While the three-night event drew few actual visitors to the remote spot, Harris believes the experiment, which used four state-of-the-art projectors to run individual slide shows on each of the canyon walls. demonstrated a whole new model for future museums.
“It’s a wonderful idea, making a museum that’s not constrained by its physical space, but using light to change exhibits dynamically,” he says. “The technology certainly exists.”
Indeed, with a few such projectors and a computer, groups like the KRIZ and KRUX fan clubs or the Kon Tiki culture preservationists – a few of the other Phoenix collectives struggling to collect memorabilia online – could have a fully interactive museum, where the comments, images and movies posted on a website could be projected onto the walls of a gallery.

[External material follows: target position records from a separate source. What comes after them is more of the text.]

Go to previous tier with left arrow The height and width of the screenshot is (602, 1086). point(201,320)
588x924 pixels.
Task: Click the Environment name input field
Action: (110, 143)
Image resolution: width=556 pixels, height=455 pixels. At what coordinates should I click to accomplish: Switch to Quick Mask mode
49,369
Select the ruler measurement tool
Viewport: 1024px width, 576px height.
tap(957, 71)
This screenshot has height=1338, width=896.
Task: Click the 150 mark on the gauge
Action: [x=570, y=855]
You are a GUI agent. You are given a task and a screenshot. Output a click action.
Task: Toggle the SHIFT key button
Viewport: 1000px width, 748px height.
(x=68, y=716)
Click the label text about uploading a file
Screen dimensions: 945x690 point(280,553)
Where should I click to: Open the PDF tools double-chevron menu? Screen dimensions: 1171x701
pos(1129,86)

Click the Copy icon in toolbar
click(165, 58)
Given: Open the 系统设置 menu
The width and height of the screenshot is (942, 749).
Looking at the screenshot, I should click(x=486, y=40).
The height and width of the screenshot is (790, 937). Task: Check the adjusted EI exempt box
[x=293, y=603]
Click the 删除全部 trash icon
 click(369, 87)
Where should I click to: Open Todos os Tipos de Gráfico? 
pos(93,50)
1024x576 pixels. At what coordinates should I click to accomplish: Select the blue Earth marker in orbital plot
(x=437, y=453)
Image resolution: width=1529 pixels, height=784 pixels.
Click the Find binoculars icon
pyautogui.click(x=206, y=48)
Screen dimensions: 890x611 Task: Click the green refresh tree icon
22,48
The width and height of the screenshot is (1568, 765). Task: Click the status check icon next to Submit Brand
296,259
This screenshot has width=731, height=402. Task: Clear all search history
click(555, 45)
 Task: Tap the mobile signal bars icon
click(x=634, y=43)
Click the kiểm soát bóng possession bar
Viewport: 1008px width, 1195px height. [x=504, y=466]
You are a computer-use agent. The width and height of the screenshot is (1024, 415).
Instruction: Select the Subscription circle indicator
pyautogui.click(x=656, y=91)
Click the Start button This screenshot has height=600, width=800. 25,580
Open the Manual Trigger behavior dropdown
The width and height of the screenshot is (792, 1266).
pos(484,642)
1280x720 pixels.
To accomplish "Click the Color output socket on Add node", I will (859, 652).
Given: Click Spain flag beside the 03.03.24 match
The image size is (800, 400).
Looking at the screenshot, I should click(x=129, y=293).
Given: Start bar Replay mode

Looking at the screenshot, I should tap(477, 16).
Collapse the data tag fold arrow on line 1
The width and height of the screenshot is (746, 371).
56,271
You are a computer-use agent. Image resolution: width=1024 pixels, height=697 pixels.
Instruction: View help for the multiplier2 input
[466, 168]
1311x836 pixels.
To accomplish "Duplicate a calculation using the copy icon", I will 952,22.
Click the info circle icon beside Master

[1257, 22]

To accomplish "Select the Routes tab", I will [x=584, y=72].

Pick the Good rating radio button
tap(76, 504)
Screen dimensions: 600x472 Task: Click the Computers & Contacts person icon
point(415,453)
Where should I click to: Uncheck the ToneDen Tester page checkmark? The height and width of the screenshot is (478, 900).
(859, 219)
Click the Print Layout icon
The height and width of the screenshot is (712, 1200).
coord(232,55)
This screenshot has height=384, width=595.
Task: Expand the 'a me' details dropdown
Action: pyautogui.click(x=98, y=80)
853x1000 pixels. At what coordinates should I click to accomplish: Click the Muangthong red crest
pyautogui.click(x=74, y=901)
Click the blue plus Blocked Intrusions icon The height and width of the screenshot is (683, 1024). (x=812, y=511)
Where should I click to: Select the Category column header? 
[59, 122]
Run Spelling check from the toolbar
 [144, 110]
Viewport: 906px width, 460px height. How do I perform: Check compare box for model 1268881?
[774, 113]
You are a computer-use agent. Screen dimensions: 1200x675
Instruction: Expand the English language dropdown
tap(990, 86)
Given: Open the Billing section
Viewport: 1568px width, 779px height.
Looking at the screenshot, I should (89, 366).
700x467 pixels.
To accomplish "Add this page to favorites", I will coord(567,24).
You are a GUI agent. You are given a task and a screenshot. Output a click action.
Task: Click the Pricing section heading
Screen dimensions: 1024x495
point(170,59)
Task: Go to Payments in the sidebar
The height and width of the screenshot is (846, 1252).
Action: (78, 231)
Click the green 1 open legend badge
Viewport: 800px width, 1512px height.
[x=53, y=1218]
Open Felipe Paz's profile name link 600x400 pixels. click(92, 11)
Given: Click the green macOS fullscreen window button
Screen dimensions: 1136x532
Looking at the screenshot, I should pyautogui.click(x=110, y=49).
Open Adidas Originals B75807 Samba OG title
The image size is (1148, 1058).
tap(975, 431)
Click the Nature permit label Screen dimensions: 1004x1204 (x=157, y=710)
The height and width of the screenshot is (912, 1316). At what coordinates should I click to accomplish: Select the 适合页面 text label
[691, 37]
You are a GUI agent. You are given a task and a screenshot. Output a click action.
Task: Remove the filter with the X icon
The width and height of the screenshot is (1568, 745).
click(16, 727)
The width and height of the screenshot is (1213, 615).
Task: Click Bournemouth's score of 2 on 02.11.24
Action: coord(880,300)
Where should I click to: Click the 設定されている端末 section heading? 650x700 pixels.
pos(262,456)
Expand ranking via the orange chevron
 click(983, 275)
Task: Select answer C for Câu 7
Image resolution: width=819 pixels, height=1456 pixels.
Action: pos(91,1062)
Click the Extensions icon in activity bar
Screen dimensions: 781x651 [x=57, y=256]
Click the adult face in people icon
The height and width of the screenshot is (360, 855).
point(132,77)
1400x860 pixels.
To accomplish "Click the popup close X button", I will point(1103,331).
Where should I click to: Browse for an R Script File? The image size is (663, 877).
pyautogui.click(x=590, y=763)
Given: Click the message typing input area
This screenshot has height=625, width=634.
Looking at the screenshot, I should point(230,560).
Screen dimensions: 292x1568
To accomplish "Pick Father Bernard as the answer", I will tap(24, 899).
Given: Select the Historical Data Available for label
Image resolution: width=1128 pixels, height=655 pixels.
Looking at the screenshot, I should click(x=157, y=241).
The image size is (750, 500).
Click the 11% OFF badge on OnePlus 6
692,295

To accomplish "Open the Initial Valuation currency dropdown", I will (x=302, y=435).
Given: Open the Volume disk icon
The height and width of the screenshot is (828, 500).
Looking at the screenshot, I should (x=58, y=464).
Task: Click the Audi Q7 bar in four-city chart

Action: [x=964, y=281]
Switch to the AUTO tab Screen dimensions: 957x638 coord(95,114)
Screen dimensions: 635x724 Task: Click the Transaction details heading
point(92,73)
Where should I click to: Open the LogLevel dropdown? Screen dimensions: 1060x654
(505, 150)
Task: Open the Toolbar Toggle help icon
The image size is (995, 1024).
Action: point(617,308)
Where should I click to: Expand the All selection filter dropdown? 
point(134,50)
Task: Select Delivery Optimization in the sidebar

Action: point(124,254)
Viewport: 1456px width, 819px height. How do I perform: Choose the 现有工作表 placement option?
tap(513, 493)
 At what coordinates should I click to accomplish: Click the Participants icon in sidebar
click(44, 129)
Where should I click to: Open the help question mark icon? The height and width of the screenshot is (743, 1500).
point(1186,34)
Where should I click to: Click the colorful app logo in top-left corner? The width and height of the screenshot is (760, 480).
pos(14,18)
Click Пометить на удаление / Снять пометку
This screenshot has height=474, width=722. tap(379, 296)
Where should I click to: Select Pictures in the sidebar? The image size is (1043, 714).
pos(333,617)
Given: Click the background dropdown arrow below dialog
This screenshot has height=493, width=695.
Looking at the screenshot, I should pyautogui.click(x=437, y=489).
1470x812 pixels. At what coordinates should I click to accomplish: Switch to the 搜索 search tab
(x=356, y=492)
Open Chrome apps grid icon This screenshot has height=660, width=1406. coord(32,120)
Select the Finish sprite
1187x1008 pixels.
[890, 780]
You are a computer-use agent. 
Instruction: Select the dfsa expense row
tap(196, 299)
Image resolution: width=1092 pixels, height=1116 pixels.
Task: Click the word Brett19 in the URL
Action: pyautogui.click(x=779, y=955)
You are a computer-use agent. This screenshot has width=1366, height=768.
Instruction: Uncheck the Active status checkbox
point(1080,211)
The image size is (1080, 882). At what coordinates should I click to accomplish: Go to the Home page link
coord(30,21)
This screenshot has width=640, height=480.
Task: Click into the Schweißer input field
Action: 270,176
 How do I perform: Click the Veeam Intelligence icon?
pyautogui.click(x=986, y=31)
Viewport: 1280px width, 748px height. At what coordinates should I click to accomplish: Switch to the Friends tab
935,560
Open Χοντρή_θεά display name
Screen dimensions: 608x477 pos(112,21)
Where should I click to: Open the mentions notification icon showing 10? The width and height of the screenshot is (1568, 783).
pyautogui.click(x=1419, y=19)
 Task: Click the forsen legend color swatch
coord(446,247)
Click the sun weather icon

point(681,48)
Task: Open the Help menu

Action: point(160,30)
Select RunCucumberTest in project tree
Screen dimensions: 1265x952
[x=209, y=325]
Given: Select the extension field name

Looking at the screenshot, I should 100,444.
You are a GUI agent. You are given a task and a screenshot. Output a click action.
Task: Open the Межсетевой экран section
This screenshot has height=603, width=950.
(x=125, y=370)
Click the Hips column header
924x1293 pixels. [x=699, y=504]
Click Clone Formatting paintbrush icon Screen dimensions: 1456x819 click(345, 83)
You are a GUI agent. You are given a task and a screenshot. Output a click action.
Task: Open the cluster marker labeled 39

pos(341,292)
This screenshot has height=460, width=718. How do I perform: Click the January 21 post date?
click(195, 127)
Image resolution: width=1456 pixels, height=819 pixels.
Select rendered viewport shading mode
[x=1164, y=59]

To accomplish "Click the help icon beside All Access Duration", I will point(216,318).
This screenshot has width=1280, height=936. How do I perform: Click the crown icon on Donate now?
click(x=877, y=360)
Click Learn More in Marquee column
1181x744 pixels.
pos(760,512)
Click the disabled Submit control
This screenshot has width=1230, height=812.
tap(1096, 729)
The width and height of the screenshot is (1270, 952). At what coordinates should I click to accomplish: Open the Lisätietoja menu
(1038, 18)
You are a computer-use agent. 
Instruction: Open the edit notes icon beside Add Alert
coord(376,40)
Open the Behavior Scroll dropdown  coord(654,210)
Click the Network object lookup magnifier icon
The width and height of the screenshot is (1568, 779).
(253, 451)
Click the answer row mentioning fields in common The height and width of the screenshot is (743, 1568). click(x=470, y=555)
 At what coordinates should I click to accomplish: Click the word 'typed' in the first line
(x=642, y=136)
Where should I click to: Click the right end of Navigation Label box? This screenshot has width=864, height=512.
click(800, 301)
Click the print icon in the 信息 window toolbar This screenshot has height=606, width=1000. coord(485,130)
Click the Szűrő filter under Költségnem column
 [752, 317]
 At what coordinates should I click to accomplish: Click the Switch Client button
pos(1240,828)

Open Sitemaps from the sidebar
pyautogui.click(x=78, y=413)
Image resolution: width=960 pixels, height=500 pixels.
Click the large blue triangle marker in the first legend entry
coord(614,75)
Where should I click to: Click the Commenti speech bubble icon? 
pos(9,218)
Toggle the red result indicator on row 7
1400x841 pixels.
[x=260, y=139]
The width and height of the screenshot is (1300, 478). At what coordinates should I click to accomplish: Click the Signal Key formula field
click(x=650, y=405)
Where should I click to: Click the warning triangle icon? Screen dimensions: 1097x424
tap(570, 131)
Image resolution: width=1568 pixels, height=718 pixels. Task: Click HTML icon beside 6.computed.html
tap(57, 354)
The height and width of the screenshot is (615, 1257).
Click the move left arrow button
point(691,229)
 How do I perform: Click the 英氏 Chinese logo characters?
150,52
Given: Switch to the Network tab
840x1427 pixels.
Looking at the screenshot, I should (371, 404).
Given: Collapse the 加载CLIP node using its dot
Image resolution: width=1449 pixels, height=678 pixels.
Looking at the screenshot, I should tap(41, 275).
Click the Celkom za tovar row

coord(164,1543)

The content could change in real time, with each new post contributed to the page, and the community would be the curator.
It an idea that already has the old hippies on the KCAC Lives blog talking.
“I envision a random multimedia format where one could attend it like an ongoing movie,” wrote one contributor recently. “With music and popcorn and naps for old people and one or two Rocky Horror Picture Show-type freaks doing their very own interpretation of real life.”
Another boomer-blogger suggests the images be shown on a giant, 2001-like outdoor monolith that would emit a continuous soundtrack from the late ‘60s to the mid-’70s.
“Solar powered. Indestructible,” he writes. “A very friendly place to sit down, listen to music, make love, drink wine, maybe smoke a little weed and wonder what it might have been like to live in those days.”
Well, perhaps Phoenix isn’t ready for that museum just yet.